_Task brief_:
Going through the data, count each line that has the word "agent". Reply with the total and nothing more.

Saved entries

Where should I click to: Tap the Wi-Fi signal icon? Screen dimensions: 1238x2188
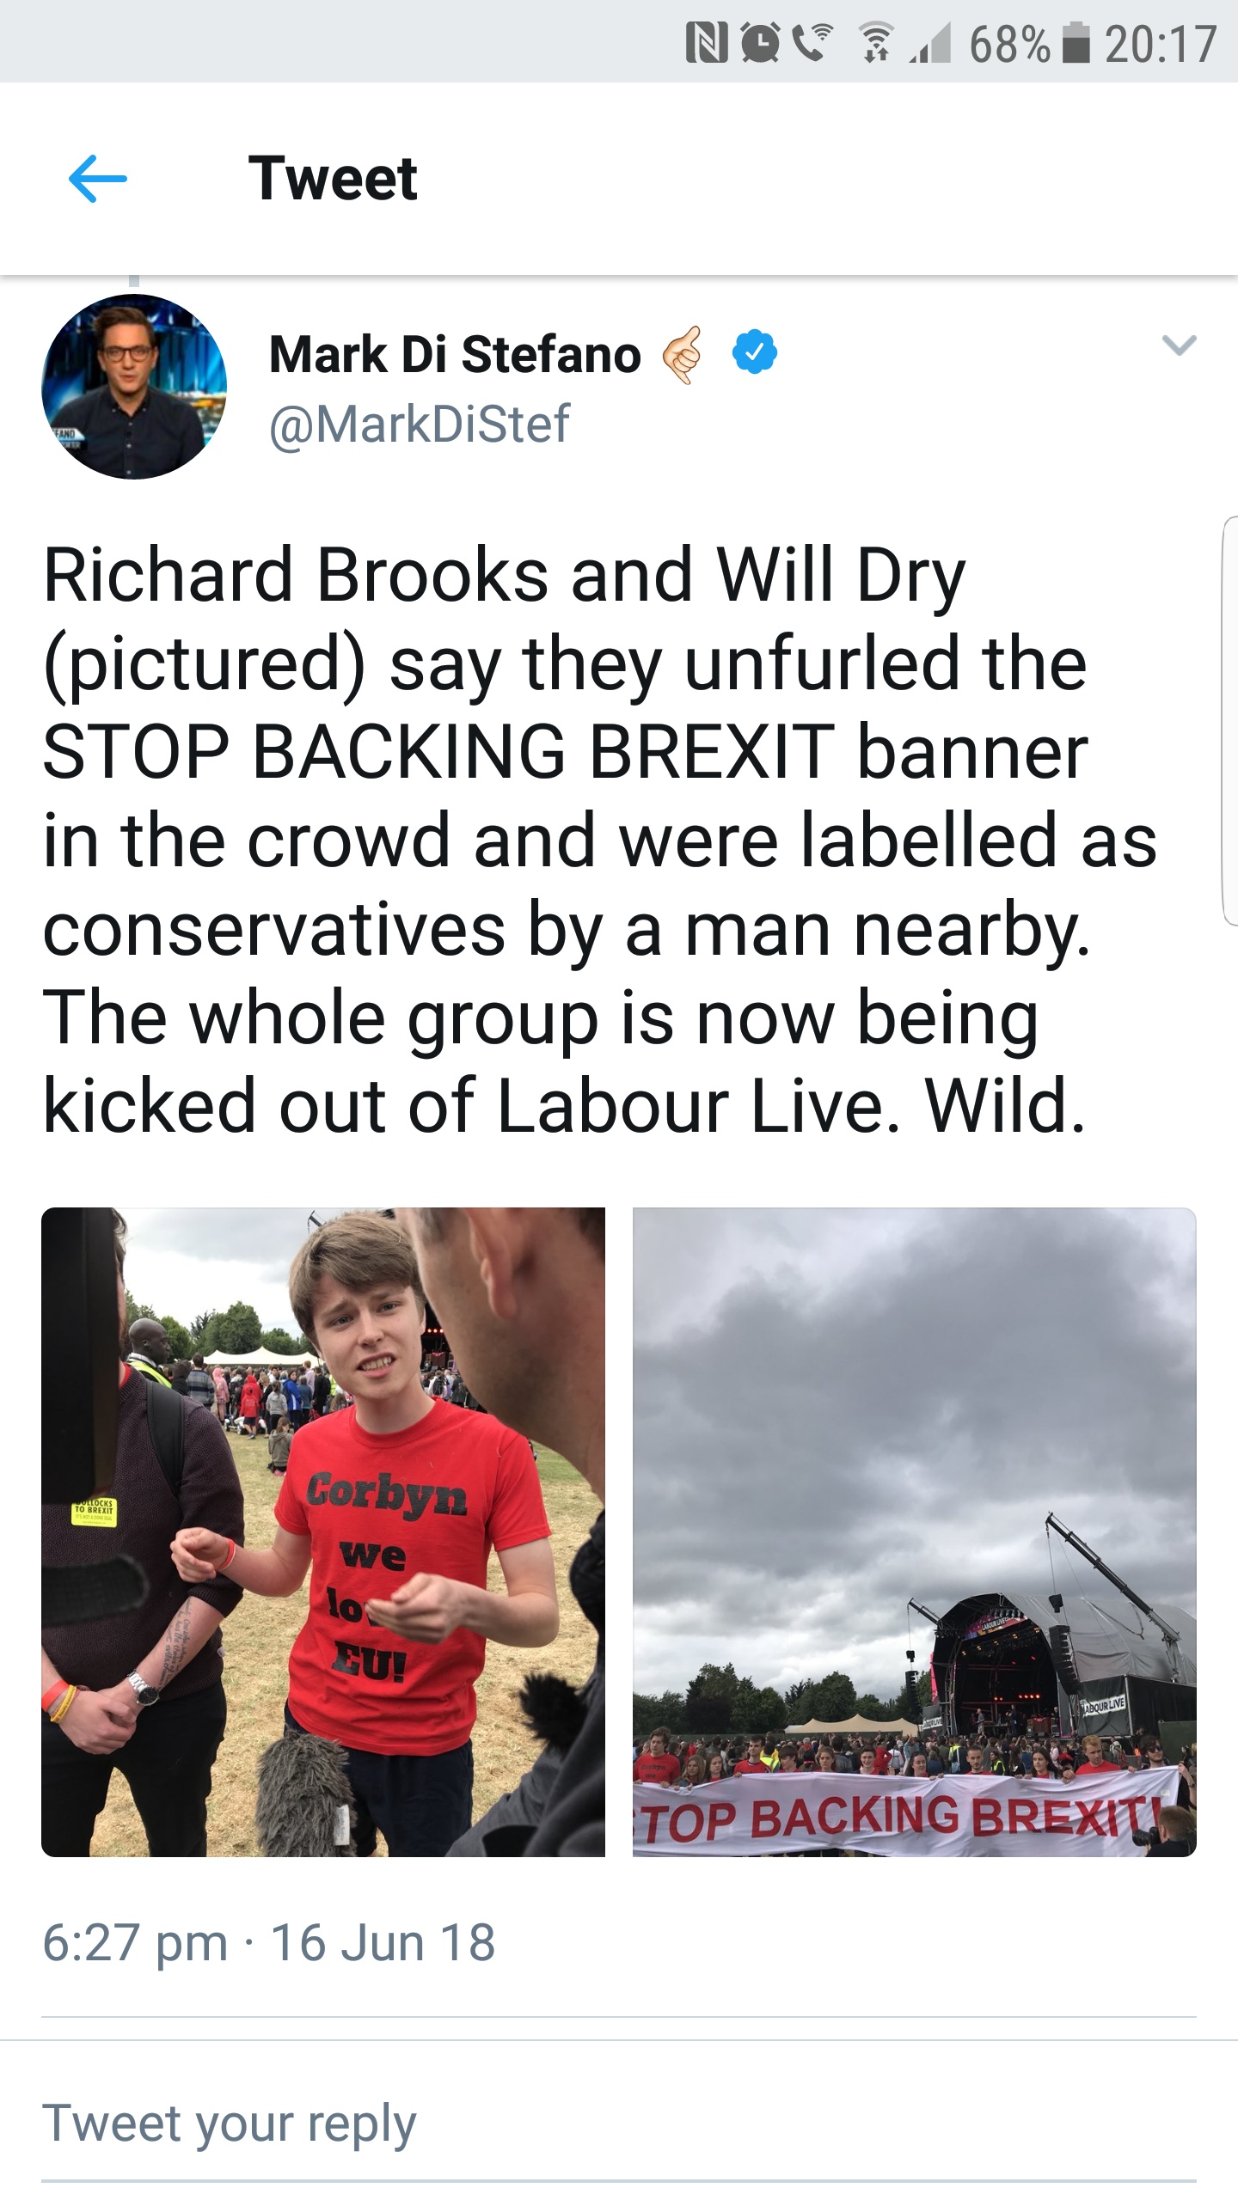pos(875,45)
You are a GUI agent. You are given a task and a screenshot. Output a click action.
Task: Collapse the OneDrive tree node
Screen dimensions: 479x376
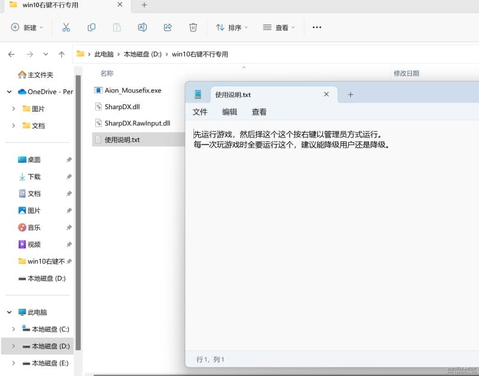tap(10, 92)
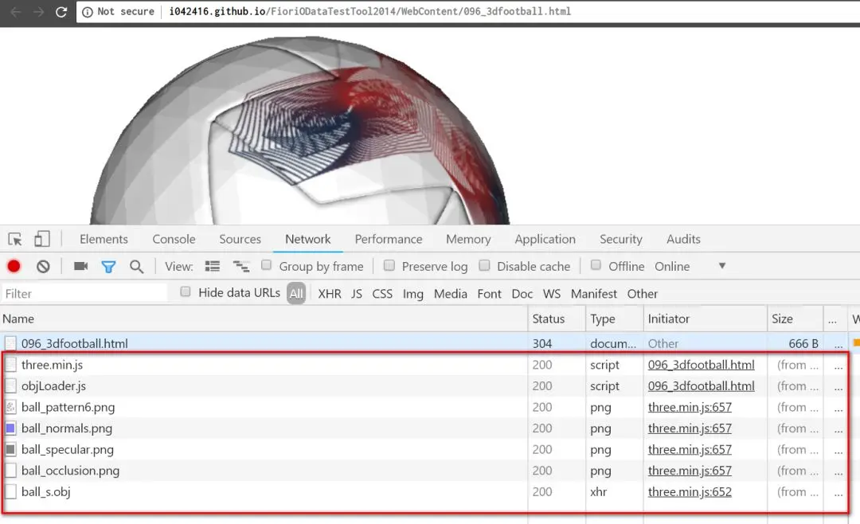Image resolution: width=860 pixels, height=524 pixels.
Task: Click the Filter text input field
Action: pyautogui.click(x=84, y=294)
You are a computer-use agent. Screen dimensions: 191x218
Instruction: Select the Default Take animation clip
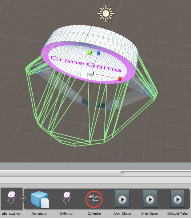pyautogui.click(x=178, y=199)

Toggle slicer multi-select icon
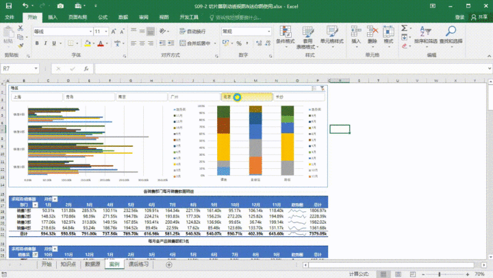tap(314, 89)
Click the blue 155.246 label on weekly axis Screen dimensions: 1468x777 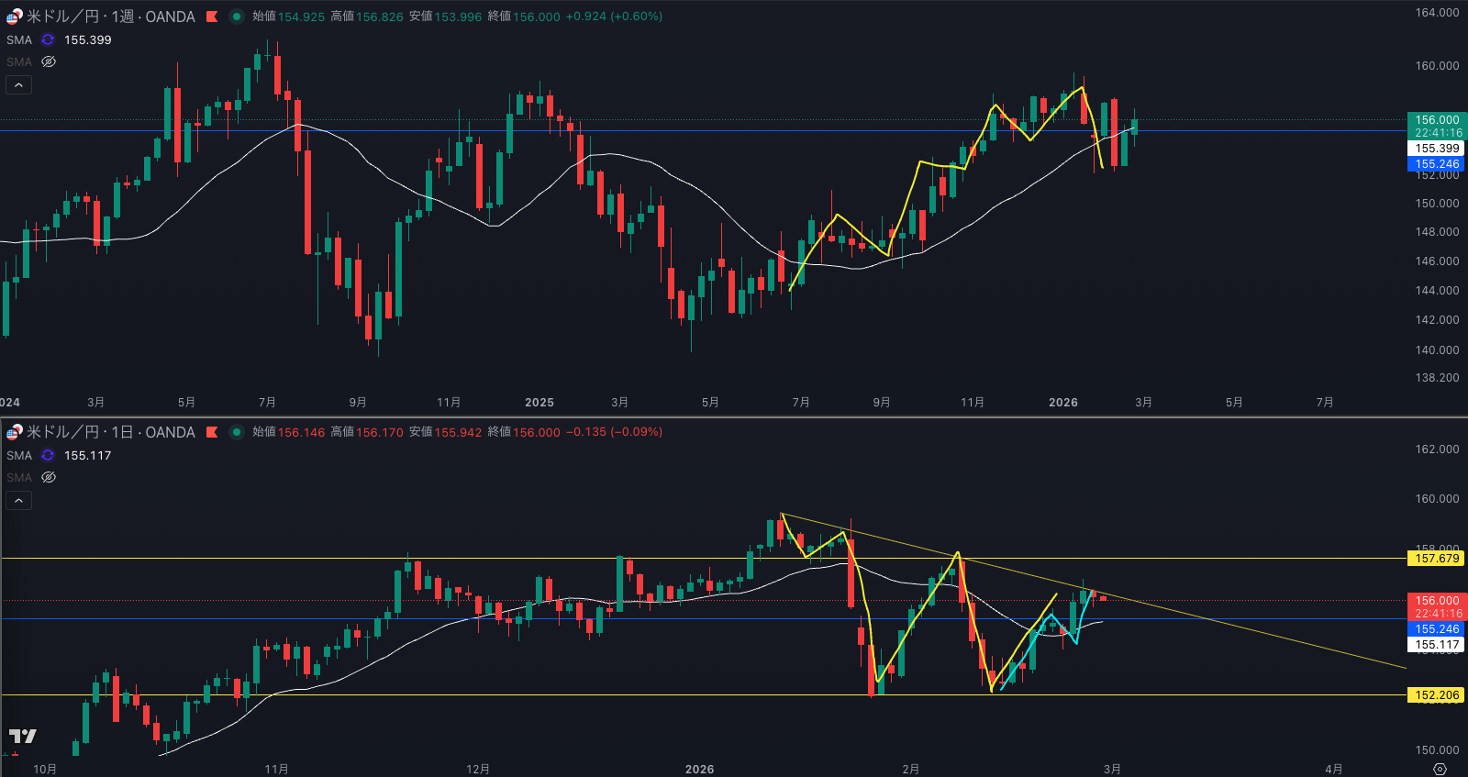[x=1436, y=164]
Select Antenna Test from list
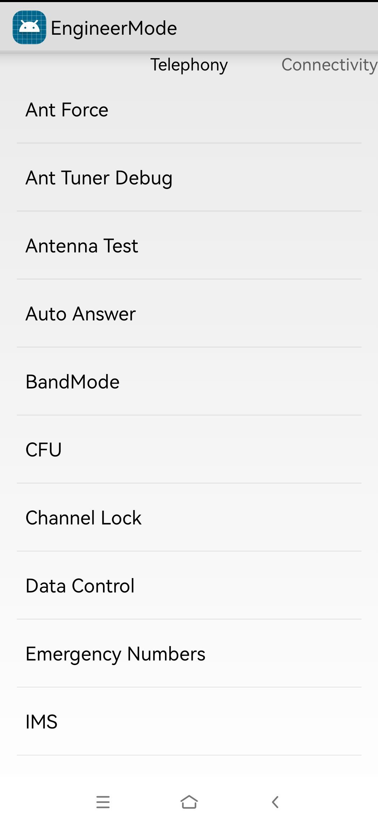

_Answer section_:
2